- TEXT BLOCK -
--- START ---

Tuesday, January 27, 2009

Ekev

This week’s Torah portion is Ekev, the third Parsha in the Book of Deuteronomy or D’varim. In last week’s Parsha we encountered the Shema, which was given as and has been for 3400 years the center of Judaism. Now in this Parsha we have a whole set of admonitions under the general rubric in one of the early verses that “as a man disciplines his son, so God disciplines you. The verb יסו can be translated as discipline (verb), chastise, punish, or admonish. So in last week we are commanded to “love the Lord your God with all your heart, all your soul, and all your might,” and this week we are commanded not only to love but also to obey.

I was brought up on the Orthodox side of Conservative Judaism, and was taught that the Torah was, in its entirety, God’s word – אל פי יי ביד משה – and I never really gave that much thought at t the time. Later I came to question it, mainly because there are so many contradictions and inconsistencies in the Torah. It just didn’t seem to me that God would be quite that inconsistent or that, as the Talmudists did and still do, we were to treat God’s word as a riddle to be endlessly unraveled, with the “correct” answers forever hidden from us. Also, while Moses was a great prophet, it stretches belief to think that he not only wrote the entire book, which is a reiteration and emendation of the first four books, and particularly the story of the Exodus and the journey in the Desert, including his own death and burial and ending with the statement that there has never come to Israel an prophet that was Moses’ equal.

Actually, Bible scholars have said that the Book of Deuteronomy was written much later than the rest of the Torah, probably sometime in the 7th Century BCE. This means, of course, that it could not have been written by Moses, but rather is some scholar or scholars’ recap of what they feel is important in the Torah – one may argue that it is divinely inspired, but in any case it was written in a very different cultural setting than that of the earlier books, particularly if we assume that the first four books were written at the time they occurred, which was some 700 years earlier than the scholars say that Deuteronomy.

--- END ---

- DATA SHOWN -
--- START ---

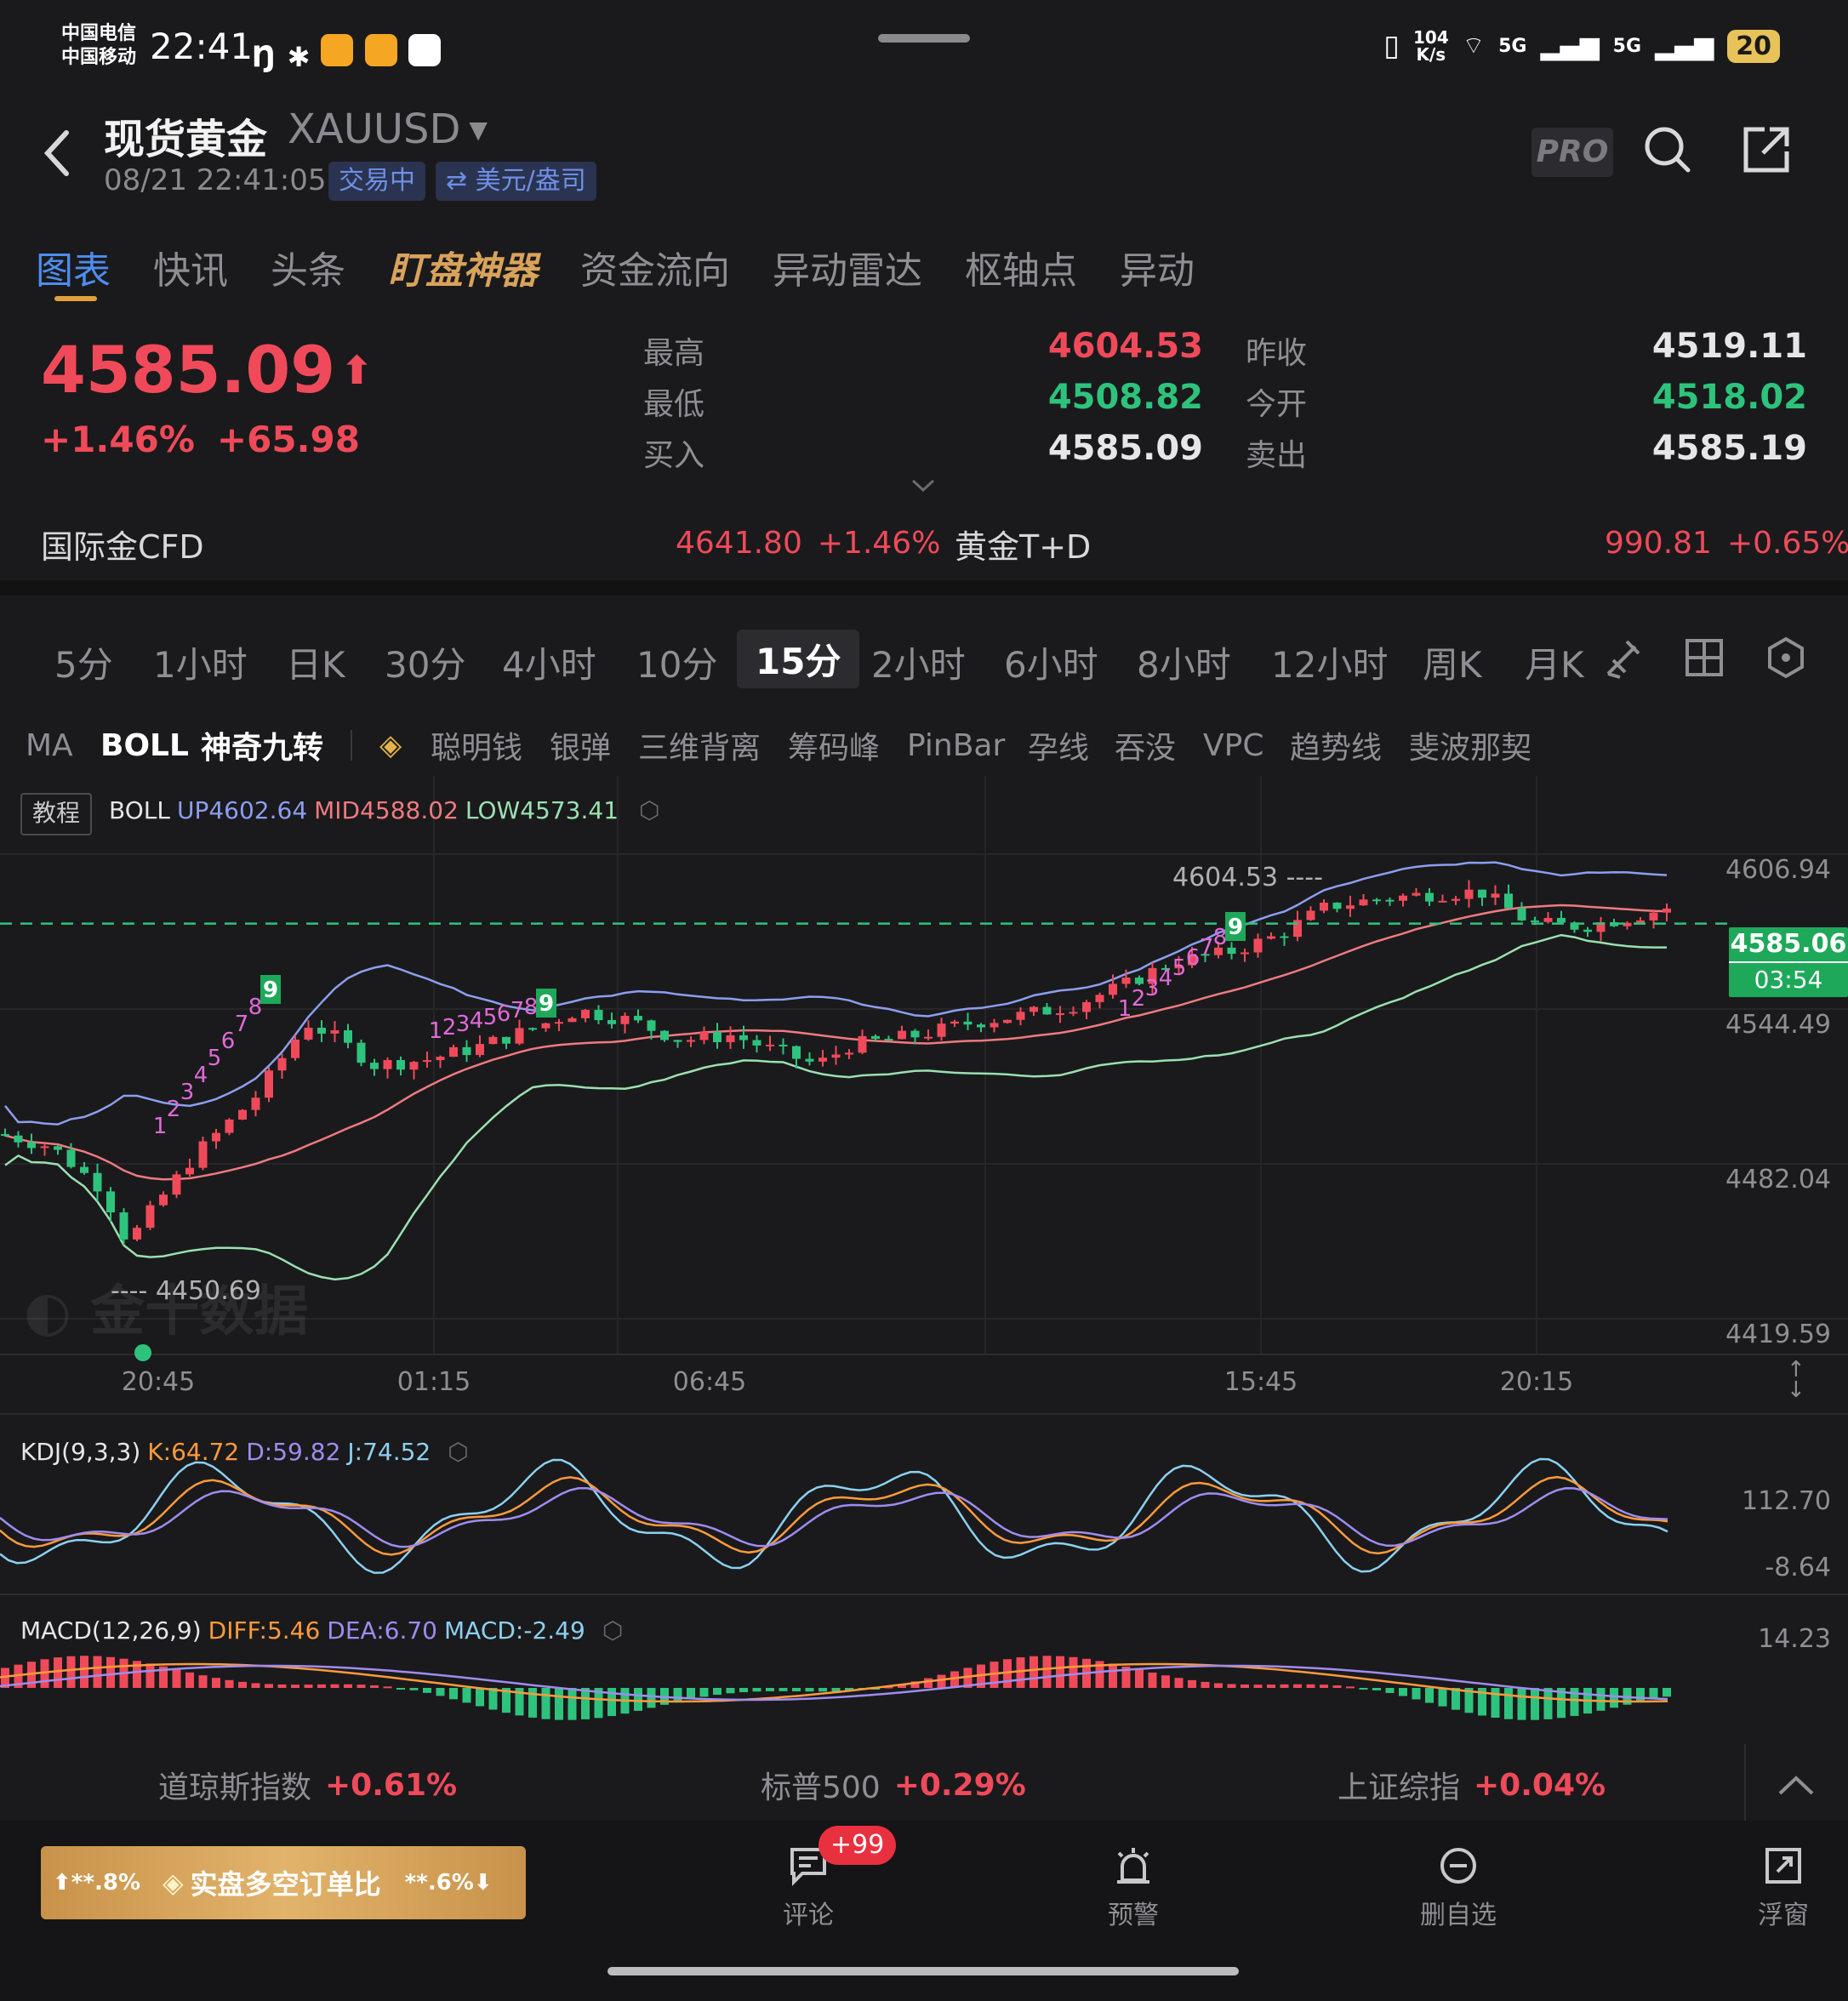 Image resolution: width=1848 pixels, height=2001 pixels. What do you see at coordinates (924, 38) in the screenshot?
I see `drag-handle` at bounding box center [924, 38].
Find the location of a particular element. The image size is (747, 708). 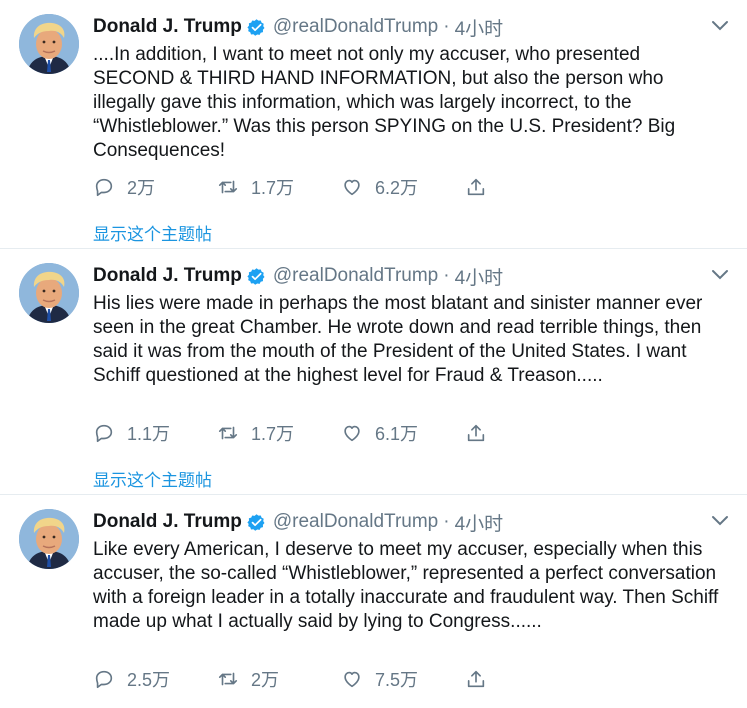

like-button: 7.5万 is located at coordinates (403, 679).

--- END ---
--- START ---

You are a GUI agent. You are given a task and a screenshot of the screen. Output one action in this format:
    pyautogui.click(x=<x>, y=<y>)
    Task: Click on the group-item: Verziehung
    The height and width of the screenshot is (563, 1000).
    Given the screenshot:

--- END ---
--- START ---

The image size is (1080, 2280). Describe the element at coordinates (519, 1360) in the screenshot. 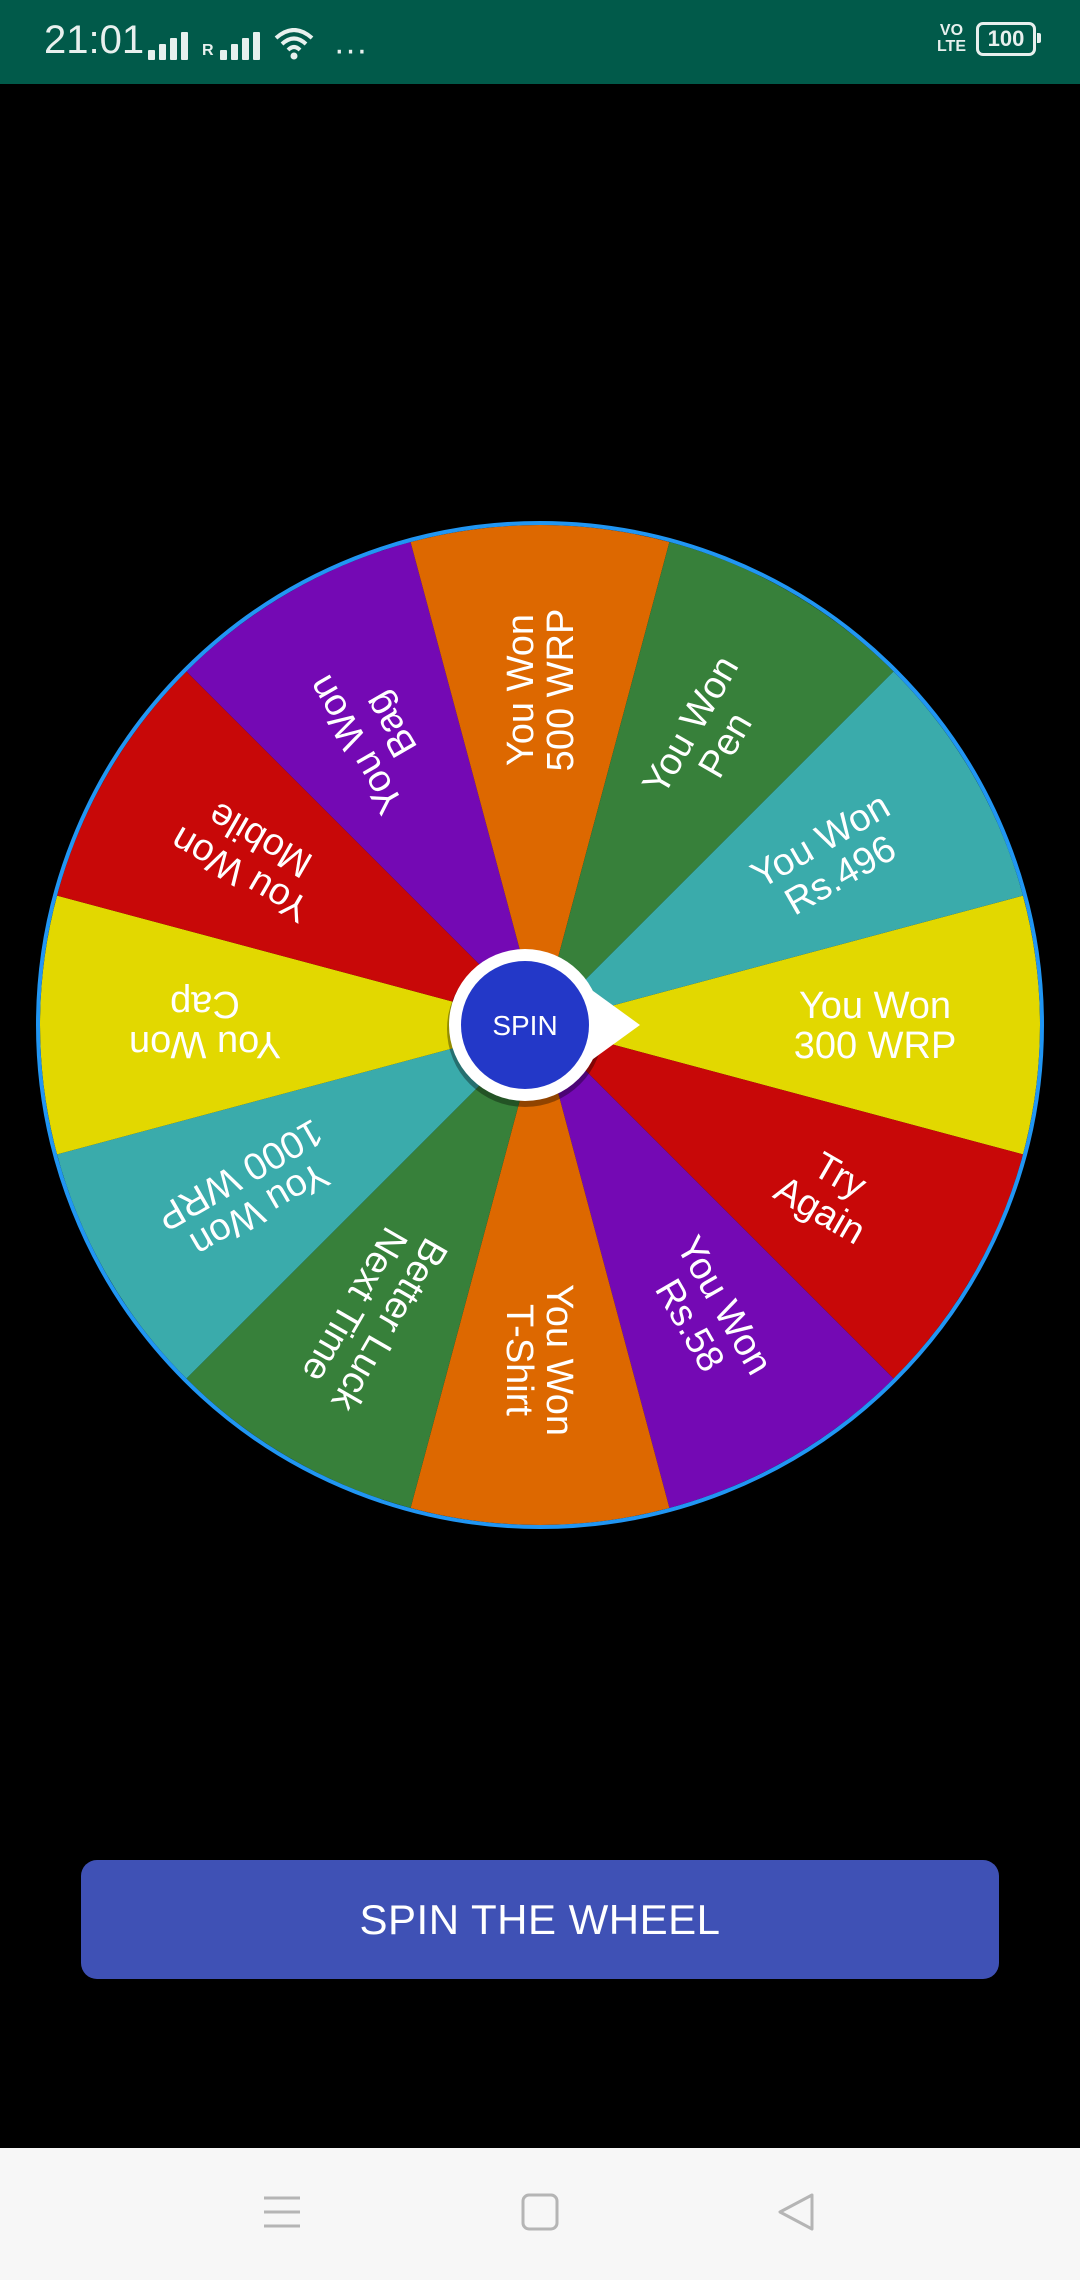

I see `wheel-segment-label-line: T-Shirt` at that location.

--- END ---

- REQUIREMENT 1 -
Decide whether each statement below agrees with the Ekev post. Answer yes or no for each, and quote the words of the post that decide it.
(a) Ekev is the third Parsha in the Book of Deuteronomy.
(b) The writer was raised in Reform Judaism.
(c) Bible scholars place the writing of Deuteronomy probably in the 7th Century BCE.
- REQUIREMENT 2 -
Write out the part of the Ekev post that starts at "This week’s Torah" and runs up to and including "also to obey.".

- TASK SOLUTION 1 -
(a) Yes: "the third Parsha in the Book of Deuteronomy or D’varim"
(b) No: "I was brought up on the Orthodox side of Conservative Judaism"
(c) Yes: "probably sometime in the 7th Century BCE"

- TASK SOLUTION 2 -
This week’s Torah portion is Ekev, the third Parsha in the Book of Deuteronomy or D’varim. In last week’s Parsha we encountered the Shema, which was given as and has been for 3400 years the center of Judaism. Now in this Parsha we have a whole set of admonitions under the general rubric in one of the early verses that “as a man disciplines his son, so God disciplines you. The verb יסו can be translated as discipline (verb), chastise, punish, or admonish. So in last week we are commanded to “love the Lord your God with all your heart, all your soul, and all your might,” and this week we are commanded not only to love but also to obey.